One of the things that us old farts learn (Walter and I are the same age, but I don't think he thinks of himself as old fart yet), is that life is really short. I was in my thirties when I started this, and I was pretty sure I was going to live forever. I made decisions in complete disregard for a limited life span or the limitations of my body as I aged. Boy, is that different now. These will just be words for the thirty-somethings reading this, but they don't have to be just words, you can plan a path based on their probable veracity even if though can't really imagine what it will be like to be in your sixties. How could you?
There is always something to be said for learning or doing something from 'scratch'. You gain a richness that others cannot possibly know. But you also waste a lot of time and energy. Our civilization has advanced because we don't reinvent the wheel for every individual, we teach our children that round things roll, and that a torus and an axle roll a burden with less friction. What took our ancestors ten thousands years to learn, we teach in ten minutes. The trick is to teach it so the head gets it and to learn it so that the hands can do it. Amazingly, this culture (and perhaps all cultures) still do a really lousy job of this.
To bring this back around to the discussion, can 'common' nursery material (without any intentional pretraining) become world class bonsai? Absolutely. The only thing that stands between any material and masterpiece status is time and talent. I'll leave talent to another day, but time is of the essence. Any gain you get from common material is going to be from sheer accident. The path from such material to masterpiece won't come from talent alone, but also from a deep and profound knowledge of the marriage of horticulture and the art. Most people don't get this. They think that just putting it in the ground for ten years and giving it a couple of chops will do the job. No. You have to spend just as much time learning how to grow material as you do in learning the art. There are all sorts of tricks, shortcuts, and pitfalls. Good growers know a whole lot of these, but people who devote their lives to growing probably won't have time to learn all the tricks, shortcuts, and pitfalls of applying techniques of the art itself.
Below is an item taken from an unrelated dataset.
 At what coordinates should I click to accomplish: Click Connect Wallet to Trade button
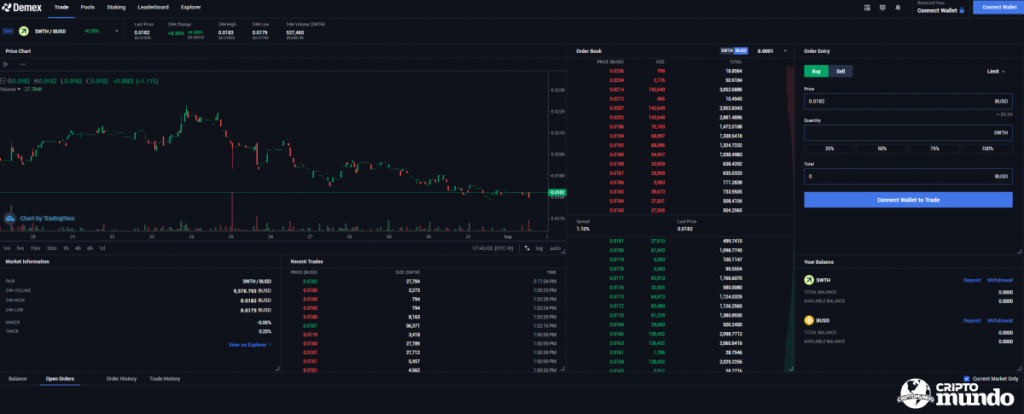pos(908,200)
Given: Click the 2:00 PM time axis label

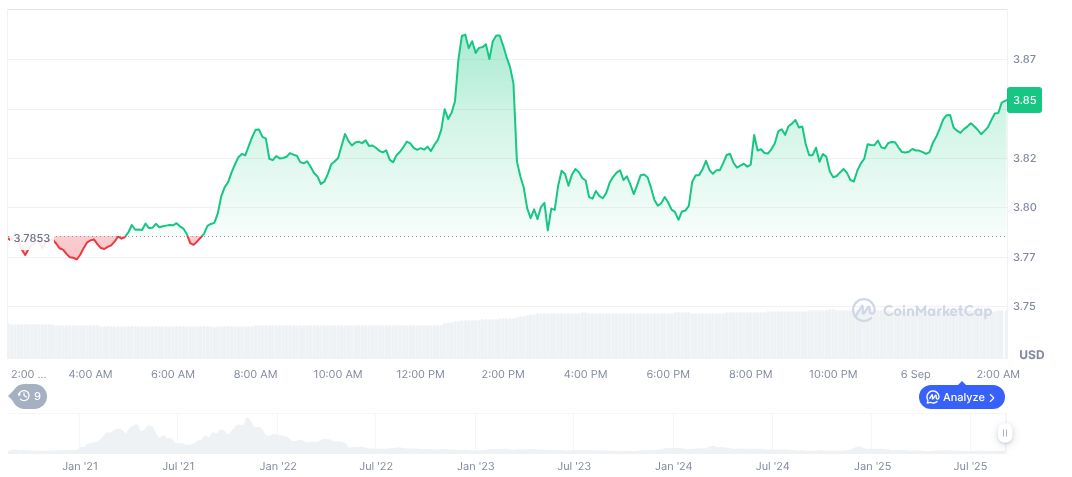Looking at the screenshot, I should pyautogui.click(x=503, y=374).
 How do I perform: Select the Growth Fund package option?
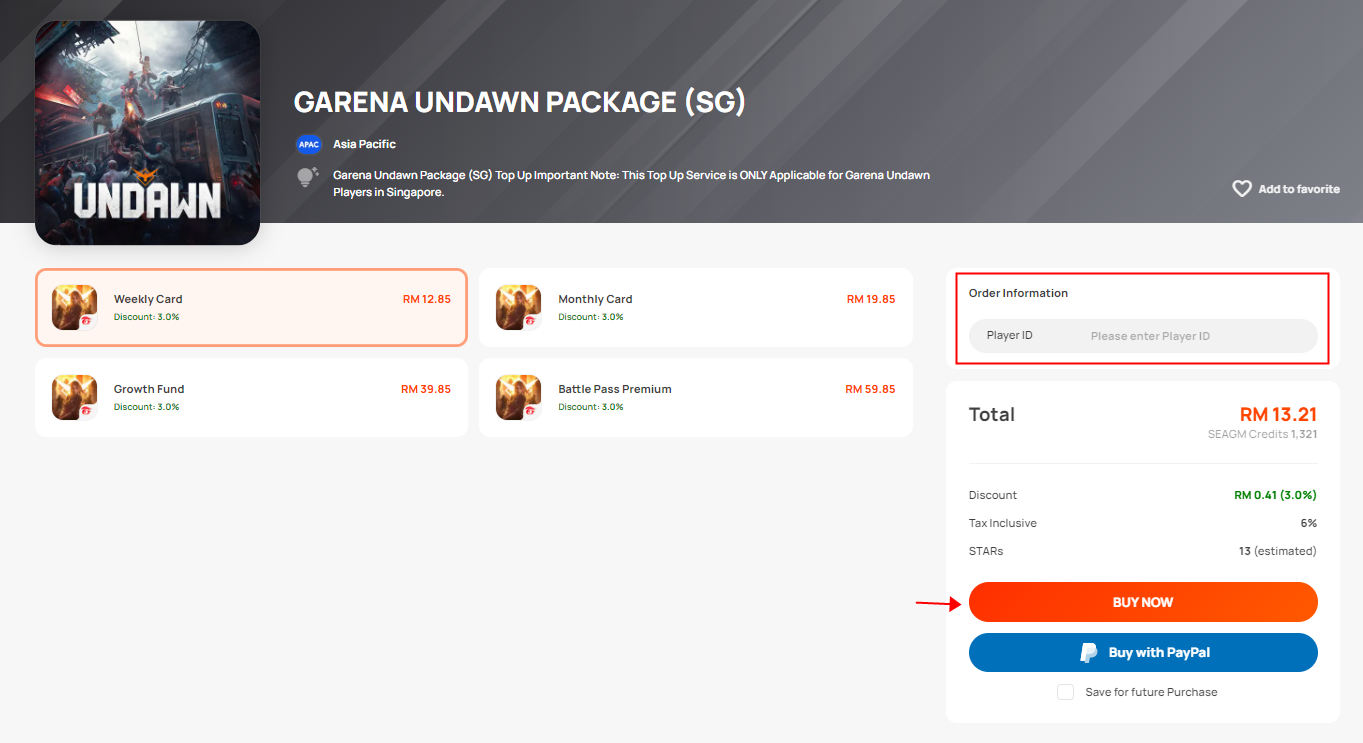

I'm not passionate about the argument of yamadori versus nursery material despite the fact that I have spent most of my life learning how to grow nursery material. To me it doesn't matter from where the material comes, only what you do with it. Yamadori is just another one of those shortcuts, professionally prepared nursery material is another one. Common nursery material is not a shortcut, and in most cases isn't even less expensive in the long run. It's just an inefficient, longer way of getting there (hopefully) that can give you the real satisfaction of saying you did it yourself. Not a bad goal, but pretty much unrelated to really good art.